- _TEXT TO READ_:
All right, that was a lot of angle brackets, where did our pretty page go? ??

If you are not familiar with HTML yet, that may have been a bit overwhelming to handle, let alone scrape it.

But don’t worry, the next section exactly shows how to interpret that better. Promised.

2. HTML elements and tags

If you carefully check the HTML code, you will notice something like <title>...</title>, <body>...</body> etc. These are called tags, which are special markers in every HTML document. Each tag serves a special purpose and is interpreted differently by your browser. For example, <title> provides the browser with the - yes, you guessed right - title of that page. Similarly, <body> contains the main content of the page.

Tags are typically either a pair of an opening and a closing marker (e.g. <title> and </title>), with content in-between, or they are self-closing tags on their own (e.g. <br />). What style they follow, usually depends on the tag type and its use case.

In either case, tags can also have attributes, which provide additional data and information, relevant to the tag they belong to. In our example above, you can notice such an attribute in the very first tag <html lang="en">, where the lang attribute specifies that this document uses English as primary document language.

Once you understand the main concepts of HTML, its document tree, and tags, an HTML document will suddenly make more sense and you will be able identify the parts you are interested in. The main takeaway here is that an HTML page is a structured document with a tag hierarchy, which your crawler will use to extract the desired information.

3. Parsing a webpage using R

So, with the information we've learned so far, let's try and use our favorite language R to scrape a webpage. Please keep in mind, we've only - pun fully intended - scraped the surface of HTML so far, so for our first example, we won't extract data, but only print the plain HTML code.

I want to scrape the HTML code of ScrapingBee.com and see how it looks. We will use readLines() to map every line of the HTML document and create a flat representation of it.

scrape_url <- "https://www.scrapingbee.com/"

flat_html <- readLines(con = url)

Now, if we print flat_html, we should get something like this in your R console:

[1] "<!DOCTYPE html>"
[2] "<html lang=\"en\">"

- _DATA EXTRACT_:

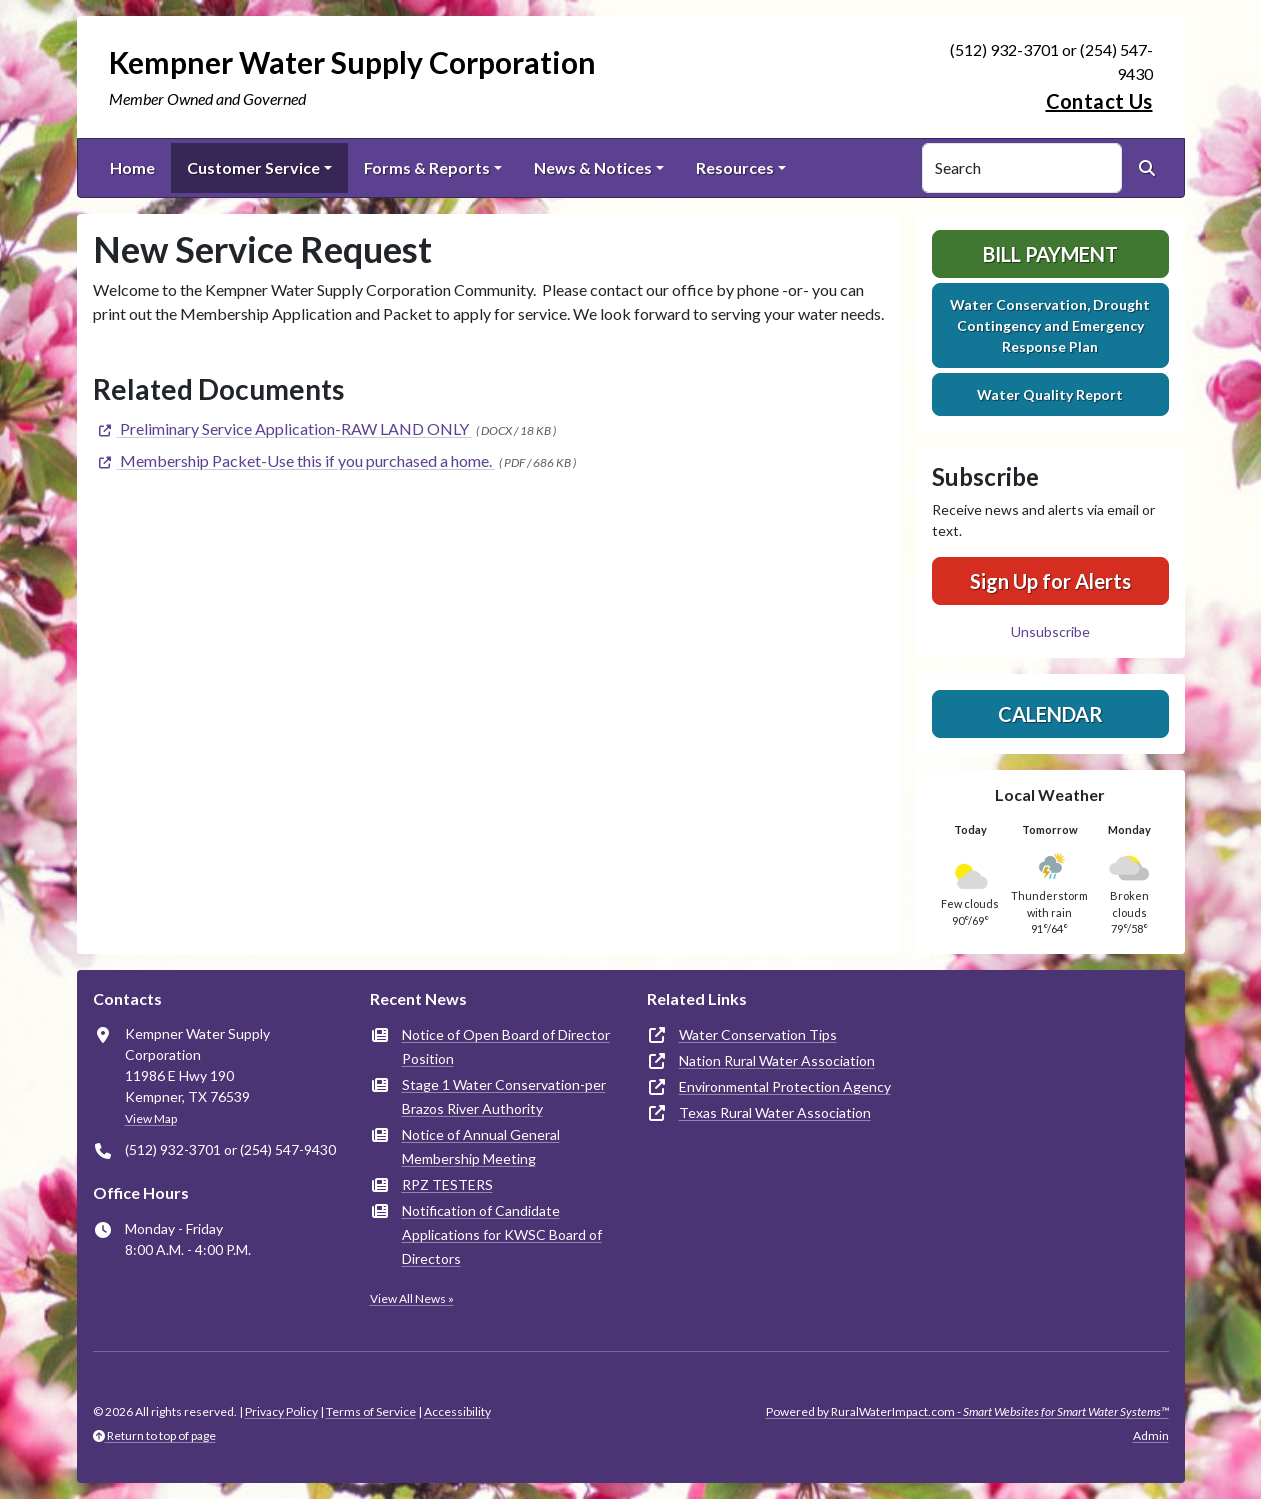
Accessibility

- _WHAT THE EXERCISE ASKS_: Copy out the passage of the web scraping text starting with "All right, that" and going on through "alone scrape it.".

- _ANSWER FOR THIS EXERCISE_:
All right, that was a lot of angle brackets, where did our pretty page go? ??

If you are not familiar with HTML yet, that may have been a bit overwhelming to handle, let alone scrape it.